Saved data entries:
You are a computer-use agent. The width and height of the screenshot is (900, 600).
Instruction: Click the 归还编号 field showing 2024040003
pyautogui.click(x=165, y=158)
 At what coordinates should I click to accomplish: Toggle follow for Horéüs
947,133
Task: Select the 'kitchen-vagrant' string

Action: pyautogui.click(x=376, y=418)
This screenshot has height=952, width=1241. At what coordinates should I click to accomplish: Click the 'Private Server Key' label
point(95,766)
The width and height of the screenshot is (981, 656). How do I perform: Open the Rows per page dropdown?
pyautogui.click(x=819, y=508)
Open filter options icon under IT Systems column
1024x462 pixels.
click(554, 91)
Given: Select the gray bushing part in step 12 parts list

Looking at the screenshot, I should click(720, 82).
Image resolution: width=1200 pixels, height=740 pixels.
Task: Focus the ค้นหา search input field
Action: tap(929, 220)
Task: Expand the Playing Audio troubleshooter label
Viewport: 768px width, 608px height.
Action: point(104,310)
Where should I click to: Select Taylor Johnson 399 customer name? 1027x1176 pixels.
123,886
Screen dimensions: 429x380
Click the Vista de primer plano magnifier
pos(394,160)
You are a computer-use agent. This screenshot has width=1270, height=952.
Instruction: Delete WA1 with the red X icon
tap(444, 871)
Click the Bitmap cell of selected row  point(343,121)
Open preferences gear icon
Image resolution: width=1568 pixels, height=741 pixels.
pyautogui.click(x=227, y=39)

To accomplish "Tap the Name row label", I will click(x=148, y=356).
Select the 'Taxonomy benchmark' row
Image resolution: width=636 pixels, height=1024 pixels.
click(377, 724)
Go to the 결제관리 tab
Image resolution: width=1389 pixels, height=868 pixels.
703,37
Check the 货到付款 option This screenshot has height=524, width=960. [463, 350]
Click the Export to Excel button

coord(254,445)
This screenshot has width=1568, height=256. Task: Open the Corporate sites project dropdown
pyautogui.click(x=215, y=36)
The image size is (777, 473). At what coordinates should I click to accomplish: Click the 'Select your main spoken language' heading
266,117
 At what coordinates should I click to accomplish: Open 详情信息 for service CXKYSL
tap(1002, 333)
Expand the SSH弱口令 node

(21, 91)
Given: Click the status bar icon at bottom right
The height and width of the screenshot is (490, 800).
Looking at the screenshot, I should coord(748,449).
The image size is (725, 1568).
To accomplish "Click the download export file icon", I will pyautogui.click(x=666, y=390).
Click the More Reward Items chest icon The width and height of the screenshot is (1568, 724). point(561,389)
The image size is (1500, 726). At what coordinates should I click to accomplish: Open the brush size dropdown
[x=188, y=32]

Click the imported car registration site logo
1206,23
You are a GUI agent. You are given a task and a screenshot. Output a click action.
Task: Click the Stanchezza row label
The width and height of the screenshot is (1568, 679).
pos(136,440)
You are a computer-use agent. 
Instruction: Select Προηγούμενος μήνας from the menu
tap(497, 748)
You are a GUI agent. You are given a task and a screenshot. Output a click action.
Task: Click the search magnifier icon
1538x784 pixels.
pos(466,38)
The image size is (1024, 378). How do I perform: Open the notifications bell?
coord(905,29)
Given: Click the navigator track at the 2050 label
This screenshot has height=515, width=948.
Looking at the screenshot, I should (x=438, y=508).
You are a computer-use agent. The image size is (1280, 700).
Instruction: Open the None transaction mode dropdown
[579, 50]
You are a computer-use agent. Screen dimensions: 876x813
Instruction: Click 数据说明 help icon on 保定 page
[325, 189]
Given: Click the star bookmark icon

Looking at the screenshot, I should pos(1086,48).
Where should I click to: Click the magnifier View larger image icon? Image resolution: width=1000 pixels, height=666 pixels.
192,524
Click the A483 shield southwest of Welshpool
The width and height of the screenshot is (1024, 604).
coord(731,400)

What this task involves
Set out the records again, exactly as they appear above.

Result
You are a computer-use agent. The width and height of the screenshot is (900, 600).
Instruction: Click the 归还编号 field showing 2024040003
pyautogui.click(x=165, y=158)
 At what coordinates should I click to accomplish: Toggle follow for Horéüs
947,133
Task: Select the 'kitchen-vagrant' string

Action: pyautogui.click(x=376, y=418)
This screenshot has height=952, width=1241. At what coordinates should I click to accomplish: Click the 'Private Server Key' label
point(95,766)
The width and height of the screenshot is (981, 656). How do I perform: Open the Rows per page dropdown?
pyautogui.click(x=819, y=508)
Open filter options icon under IT Systems column
1024x462 pixels.
click(554, 91)
Given: Select the gray bushing part in step 12 parts list

Looking at the screenshot, I should click(720, 82).
Image resolution: width=1200 pixels, height=740 pixels.
Task: Focus the ค้นหา search input field
Action: tap(929, 220)
Task: Expand the Playing Audio troubleshooter label
Viewport: 768px width, 608px height.
Action: point(104,310)
Where should I click to: Select Taylor Johnson 399 customer name? 1027x1176 pixels.
123,886
Screen dimensions: 429x380
Click the Vista de primer plano magnifier
pos(394,160)
You are a computer-use agent. This screenshot has width=1270, height=952.
Instruction: Delete WA1 with the red X icon
tap(444, 871)
Click the Bitmap cell of selected row  point(343,121)
Open preferences gear icon
Image resolution: width=1568 pixels, height=741 pixels.
pyautogui.click(x=227, y=39)

To accomplish "Tap the Name row label", I will click(x=148, y=356).
Select the 'Taxonomy benchmark' row
Image resolution: width=636 pixels, height=1024 pixels.
click(377, 724)
Go to the 결제관리 tab
Image resolution: width=1389 pixels, height=868 pixels.
703,37
Check the 货到付款 option This screenshot has height=524, width=960. [463, 350]
Click the Export to Excel button

coord(254,445)
This screenshot has width=1568, height=256. Task: Open the Corporate sites project dropdown
pyautogui.click(x=215, y=36)
The image size is (777, 473). At what coordinates should I click to accomplish: Click the 'Select your main spoken language' heading
266,117
 At what coordinates should I click to accomplish: Open 详情信息 for service CXKYSL
tap(1002, 333)
Expand the SSH弱口令 node

(21, 91)
Given: Click the status bar icon at bottom right
The height and width of the screenshot is (490, 800).
Looking at the screenshot, I should coord(748,449).
The image size is (725, 1568).
To accomplish "Click the download export file icon", I will pyautogui.click(x=666, y=390).
Click the More Reward Items chest icon The width and height of the screenshot is (1568, 724). point(561,389)
The image size is (1500, 726). At what coordinates should I click to accomplish: Open the brush size dropdown
[x=188, y=32]

Click the imported car registration site logo
1206,23
You are a GUI agent. You are given a task and a screenshot. Output a click action.
Task: Click the Stanchezza row label
The width and height of the screenshot is (1568, 679).
pos(136,440)
You are a computer-use agent. 
Instruction: Select Προηγούμενος μήνας from the menu
tap(497, 748)
You are a GUI agent. You are given a task and a screenshot. Output a click action.
Task: Click the search magnifier icon
1538x784 pixels.
pos(466,38)
The image size is (1024, 378). How do I perform: Open the notifications bell?
coord(905,29)
Given: Click the navigator track at the 2050 label
This screenshot has height=515, width=948.
Looking at the screenshot, I should (x=438, y=508).
You are a computer-use agent. The image size is (1280, 700).
Instruction: Open the None transaction mode dropdown
[579, 50]
You are a computer-use agent. Screen dimensions: 876x813
Instruction: Click 数据说明 help icon on 保定 page
[325, 189]
Given: Click the star bookmark icon

Looking at the screenshot, I should pos(1086,48).
Where should I click to: Click the magnifier View larger image icon? Image resolution: width=1000 pixels, height=666 pixels.
192,524
Click the A483 shield southwest of Welshpool
The width and height of the screenshot is (1024, 604).
coord(731,400)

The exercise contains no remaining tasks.